- [EXERCISE DESCRIPTION] Please return the records below exactly as they stand, with the pictures removed.

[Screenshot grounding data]
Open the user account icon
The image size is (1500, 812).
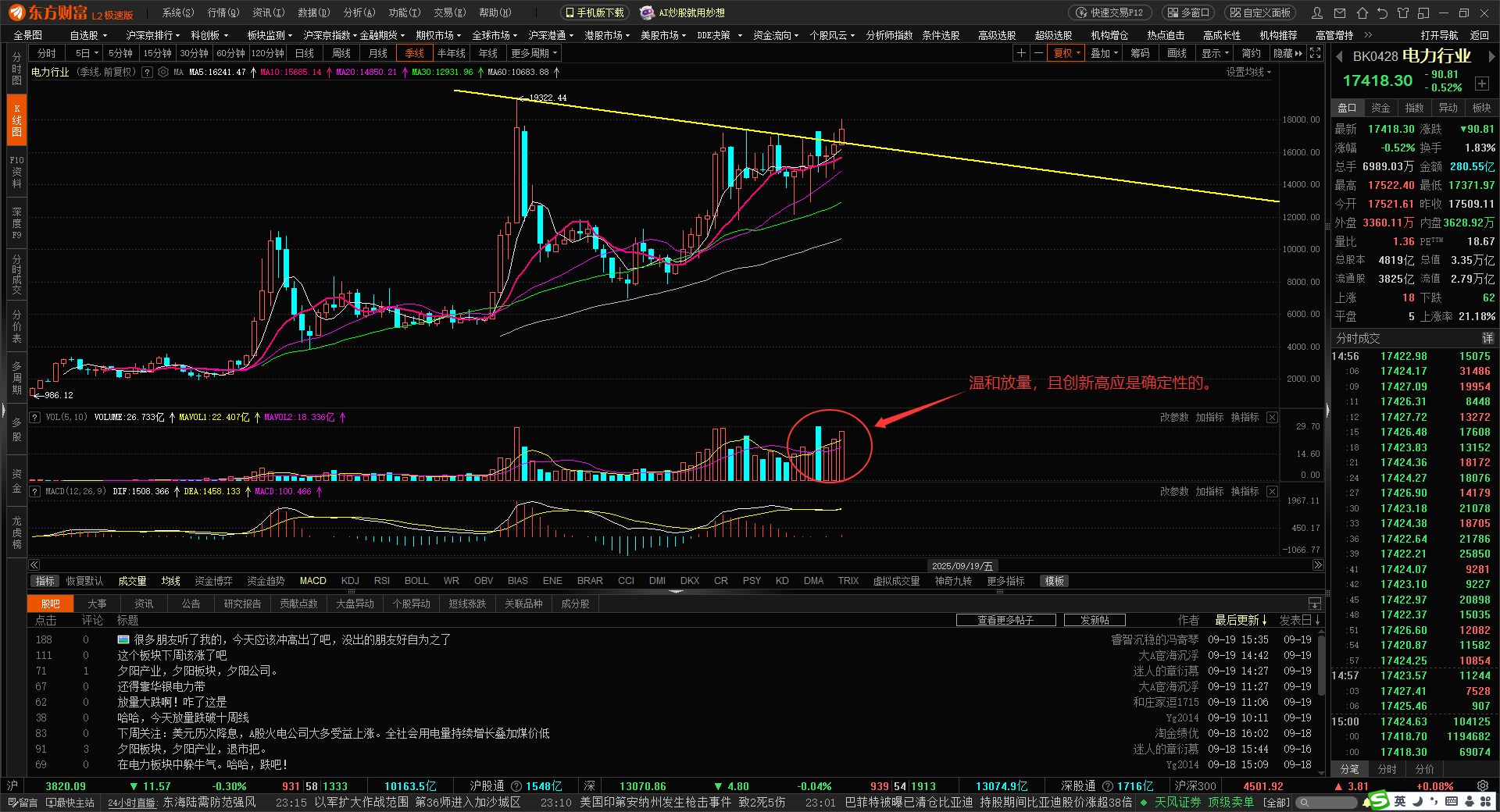pyautogui.click(x=1317, y=12)
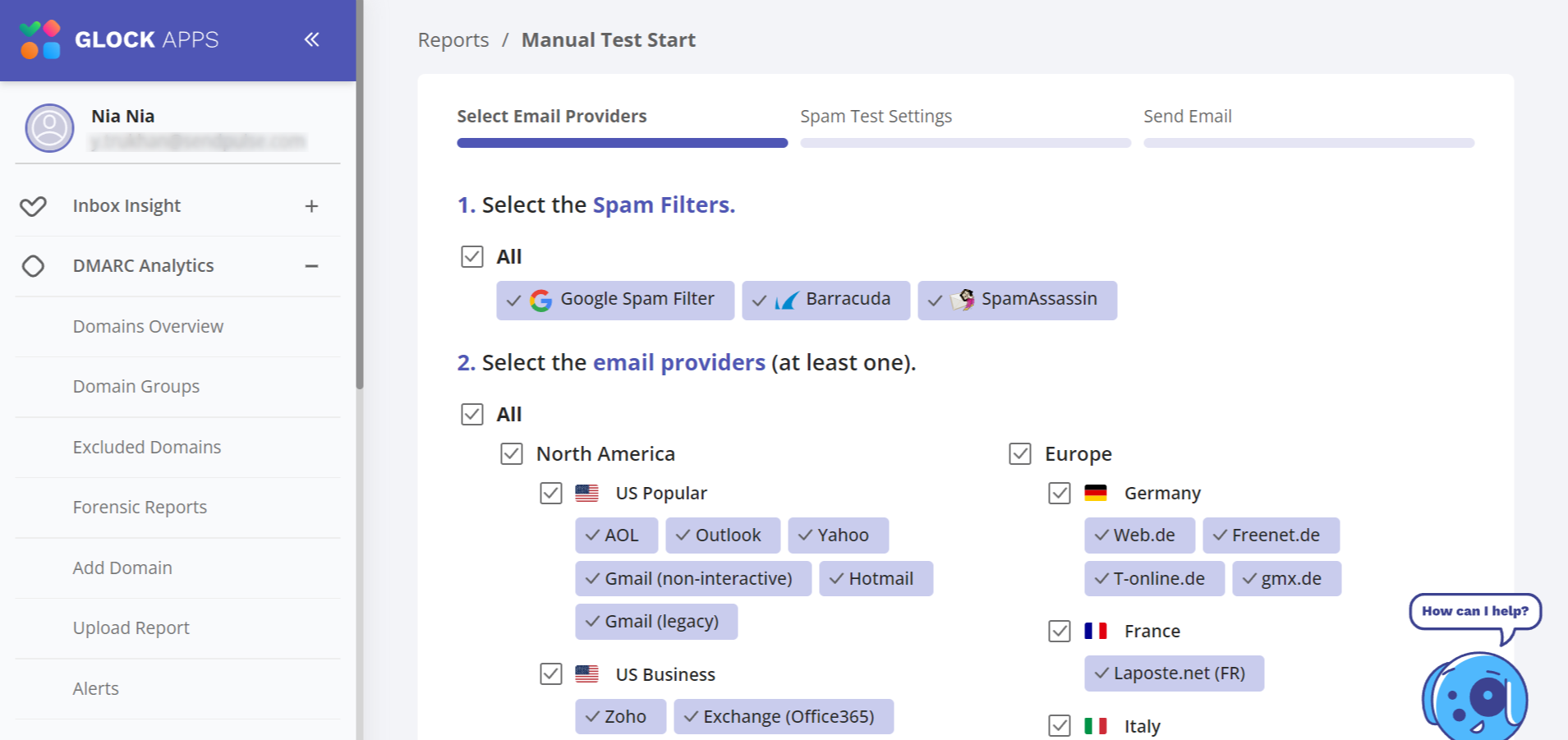Click the Reports breadcrumb link
Image resolution: width=1568 pixels, height=740 pixels.
tap(453, 40)
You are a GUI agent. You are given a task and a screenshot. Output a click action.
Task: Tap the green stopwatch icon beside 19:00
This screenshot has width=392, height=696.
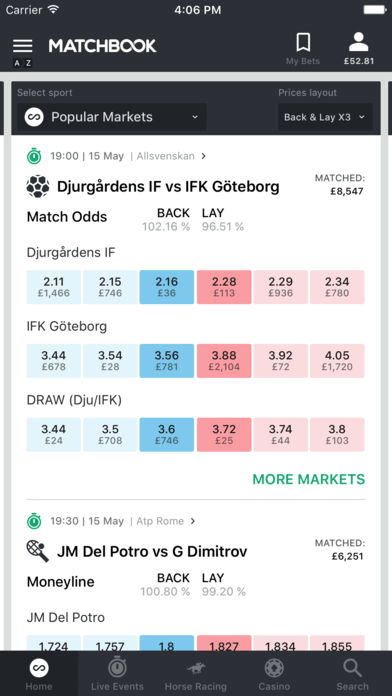point(34,156)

- [WRITTEN ANSWER]
Open the user account icon
The image size is (1500, 812).
pyautogui.click(x=1317, y=12)
Click the Reports breadcrumb link
Image resolution: width=1568 pixels, height=740 pixels.
tap(453, 40)
You are a GUI agent. You are given a task and a screenshot. Output a click action.
Task: Tap the green stopwatch icon beside 19:00
This screenshot has width=392, height=696.
point(34,156)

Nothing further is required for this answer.